On s’est dit qu’il fallait tout changer, qu’on allait tout changer. Mais force est de constater que rien n’a bougé pour le moment. On saupoudre le logement d’aides à la rénovation énergétique et on continue de fabriquer des appartements rentables sur des parcelles étroites. Toutefois, je suis convaincu que l’électrochoc lié au premier confinement va produire à moyen terme des transformations notables sur la fabrication de l’habitat.
Si rien n’a encore bougé concrètement, que faudrait-il alors faire ?
Je ne pense pas que la solution soit de durcir les règles, bien qu’une redéfinition des surfaces habitables minimums soit souhaitable. Je pense, mais cela a déjà été dit, au transfert d’une partie de la surface du salon aux chambres pour les colocations et les familles recomposées. On pourrait aussi imposer selon les régions des surfaces extérieures minimums pour chaque logement. Il me semble surtout important de replacer le logement dans son environnement immédiat afin de l’adapter au cadre de vie local. C’est pourquoi, je crois que l’on devrait régionaliser une partie des normes de l’habitat.
« Une norme nationale ne peut pas répondre à toutes ces demandes à la fois »
Pourriez-vous préciser l’intérêt cette régionalisation ?
Le but est simplement d’intégrer les spécificités locales : climat, usages et savoir-faire. Et cela, pour que l’habitat redevienne ce qu’il fut : un lieu qui raconte les spécificités locales.
Prenons l’exemple de l’habitat méditerranéen et regardons les notions de seuil et d’ombre. Comme ailleurs, le seuil du rez-de-chaussée assure la séparation entre espace public-espace privé. Mais en Méditerranée, sa fonction première est surtout de protéger l’habitat contre une montée rapide des eaux consécutives aux violents épisodes pluvieux récurrents à l’automne. La recherche de l’ombre est une autre préoccupation. Elle exprime à la fois le besoin vital de lieux frais et la recherche de l’intimité. Dans ce contexte, les objectifs premiers ne sont pas d’atteindre 17 % de baies vitrées par surface habitable et ou limiter les déperditions de chaleur. Il s’agit plutôt de garantir une intimité, des lieux ventilés et une hygrométrie minimum à l’intérieur de chaque pièce. En Haute-Loire, où je me rends souvent, les besoins sont à l’exact inverse. Une norme nationale ne peut pas répondre à toutes ces demandes à la fois.

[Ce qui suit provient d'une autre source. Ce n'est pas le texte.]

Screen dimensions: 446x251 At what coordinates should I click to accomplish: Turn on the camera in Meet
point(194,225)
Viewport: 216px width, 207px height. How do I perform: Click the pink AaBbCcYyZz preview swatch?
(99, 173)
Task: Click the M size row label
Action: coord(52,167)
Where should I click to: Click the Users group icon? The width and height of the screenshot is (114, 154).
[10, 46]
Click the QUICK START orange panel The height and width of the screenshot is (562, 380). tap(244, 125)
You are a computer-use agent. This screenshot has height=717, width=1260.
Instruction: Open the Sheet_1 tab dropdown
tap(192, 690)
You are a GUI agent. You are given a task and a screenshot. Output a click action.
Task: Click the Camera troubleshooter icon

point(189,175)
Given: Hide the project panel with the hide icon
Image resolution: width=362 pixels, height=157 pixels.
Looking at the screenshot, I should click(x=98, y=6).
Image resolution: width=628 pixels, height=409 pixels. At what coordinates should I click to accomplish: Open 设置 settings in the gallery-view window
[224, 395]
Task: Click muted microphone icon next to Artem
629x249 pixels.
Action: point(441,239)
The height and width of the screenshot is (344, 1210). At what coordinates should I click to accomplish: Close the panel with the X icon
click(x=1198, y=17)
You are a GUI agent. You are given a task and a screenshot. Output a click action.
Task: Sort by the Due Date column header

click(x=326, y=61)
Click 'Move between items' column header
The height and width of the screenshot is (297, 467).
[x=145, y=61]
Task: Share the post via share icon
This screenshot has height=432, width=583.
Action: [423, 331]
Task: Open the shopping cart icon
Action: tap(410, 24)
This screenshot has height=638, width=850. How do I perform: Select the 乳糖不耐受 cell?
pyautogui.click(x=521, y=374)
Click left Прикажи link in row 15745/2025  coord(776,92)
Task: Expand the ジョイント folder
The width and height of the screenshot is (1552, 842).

Quelle serait la première mesure à prendre pour régionaliser ?
Aidons immédiatement à la création d’une surface extérieure pour chaque logement ancien. Par exemple, on pourrait s’appuyer sur les aides à la rénovation énergétique des façades. A partir de cette mesure uniquement thermique, fabriquons une réponse architecturale incitative qui associe rénovation énergétique et ajout d’espaces extérieurs. Quand c’est possible, l’aide à la rénovation pourrait être bonifiée en cas d’adjonction d’un balcon lors des interventions en façade. C’est un magnifique sujet d’architecture. Il permet de traduire les particularités locales. En outre, la surface extérieure n’entre pas dans le mode de calcul des loyers basé sur la surface habitable intérieure. Et donc, elle n’alourdit pas les loyers ni n’augmente le prix du foncier. Les modalités réglementaires sont encore à imaginer. Mais comme cela s’inscrit dans les objectifs d’une construction durable, il me semble possible d’autoriser un dépassement de gabarit pour ce sujet ; hors évidemment des secteurs sensibles comme les Sites patrimoniaux remarquables.
Quoi qu’il en soit, nous devons bousculer le logement et ajouter des usages, afin que celui-ci reste une langue vivante pour tous.